Monday, July 2, 2007

Orang Gaul Baca Buku di Taman Bacaan Rieke

Orang tidak baca buku berarti bukan orang gaul! Jargon ini yang terus didengungkan artis Rieke Diah Pitaloka bersama teman-temannya yang menggalakkan budaya membaca. "Orang gaul itu adalah orang yang baca buku. Provokasi ini akan terus didorong kepada anak-anak muda supaya mereka mau membaca buku," kata Rieke dalam seminar yang digelar di Festival Buku Diskon 2007 di Gedung Depdiknas, Jakarta, akhir pekan lalu.

Bagi Rieke, buku adalah bagian dari hidupnya sejak kecil. Saat ia masih anak-anak, orangtuanya tidak memiliki televisi, tetapi ayahnya berlangganan koran dan membeli buku-buku baru setiap bulan. Karena tidak ada hiburan lain, Rieke kecil pun berkubang dengan buku-buku tersebut.

Buku-buku itulah yang memberi inspirasi dan memotivasinya hingga menjadi seperti sekarang. Buku memberi pengalaman yang mendewasakan dia. Ia menyayangkan anak-anak zaman sekarang yang lebih sibuk bermain playstation daripada membaca buku. "Tentu ada pengaruh lingkungan dan keluarga terhadap pembentukan karakter seorang anak," kata Rieke.

Kecintaannya kepada buku itulah yang membuatnya mendirikan penerbitan kecil-kecilan dan masih ada keinginan terpendam untuk membuka toko buku. Ia pun mendirikan Yayasan Pitaloka yang membuat program "Sastra Masuk SMA" sehingga anak-anak SMA tertarik memahami sastra, yang ternyata tidak seperti yang mereka bayangkan selama ini.

"Saat saya di SMA, pelajaran Bahasa Indonesia itu sangat kaku. Kita hanya disuruh menghafal novel Layar Terkembang itu karangan siapa. Itu tidak menarik," katanya.

Taman bacaan

Guna menarik minat baca, kini banyak pihak mendirikan taman bacaan. Mengapa taman bacaan menjadi lebih menarik ketimbang perpustakaan? Itu karena bayangan perpustakaan sebagai suatu tempat yang serius, kotor, berdebu, dengan penjaga yang sudah tua dan berkacamata tebal.

Oleh karena itulah, bentuk taman bacaan lebih banyak dikembangkan.
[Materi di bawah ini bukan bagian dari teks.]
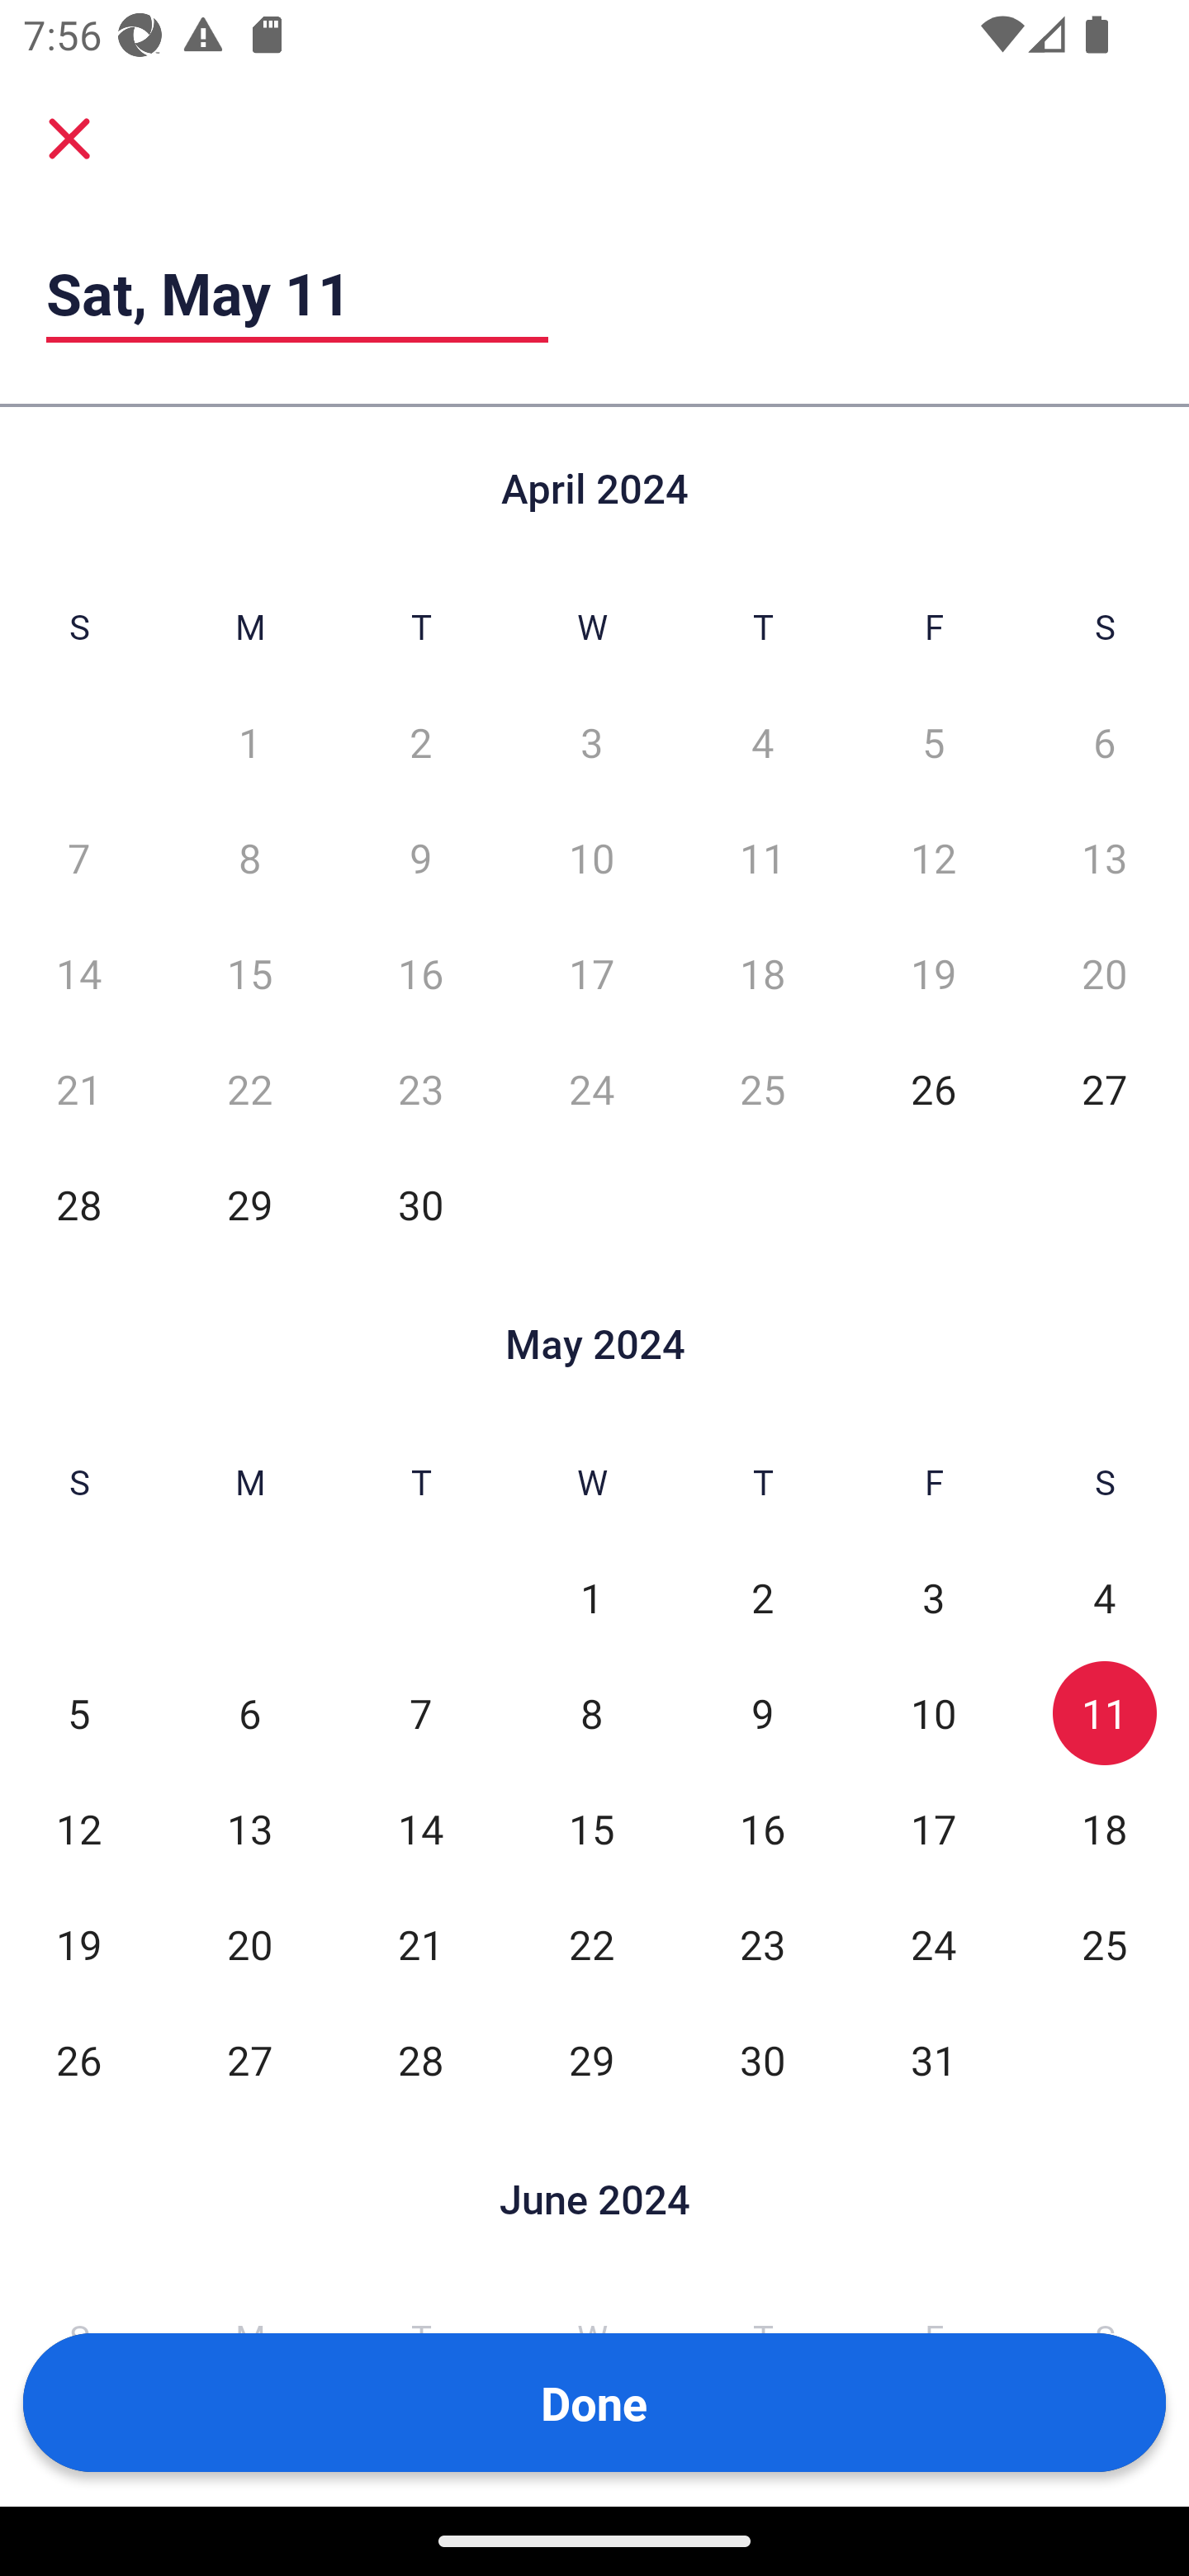 Image resolution: width=1189 pixels, height=2576 pixels. Describe the element at coordinates (933, 2059) in the screenshot. I see `31 Fri, May 31, Not Selected` at that location.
Ini pula yang dilakukan Ganda Purnama, aktivis yang mendirikan perpustakaan komunitas di Cisauk, Tangerang.

Bentuk taman bacaan yang tidak terlalu rapi membuat anak-anak tidak enggan untuk berkunjung dan membaca buku- buku yang disediakan. Bahkan, ia mengajak anak-anak itu untuk makin mengenal lingkungan dengan melakukan kegiatan outbond, mencatat soal binatang semacam serangga serta cara bertani, untuk kemudian mereka tuliskan. Atas usaha anak-anak tersebut, Ganda memberi mereka hadiah-hadiah kecil sebagai penghargaan.

Begitu pula yang dilakukan Soleh Ise, salah seorang pendiri penerbit LKIS di Yogyakarta, yang memilih mendekati anak- anak muda pesantren dan menyemangati mereka menulis.

"Banyak di antara mereka yang berbakat, bahkan sudah menulis. Saat kami melakukan workshop dari pesantren ke pesantren, ternyata bakat-bakat itu mulai terlihat," kata Soleh.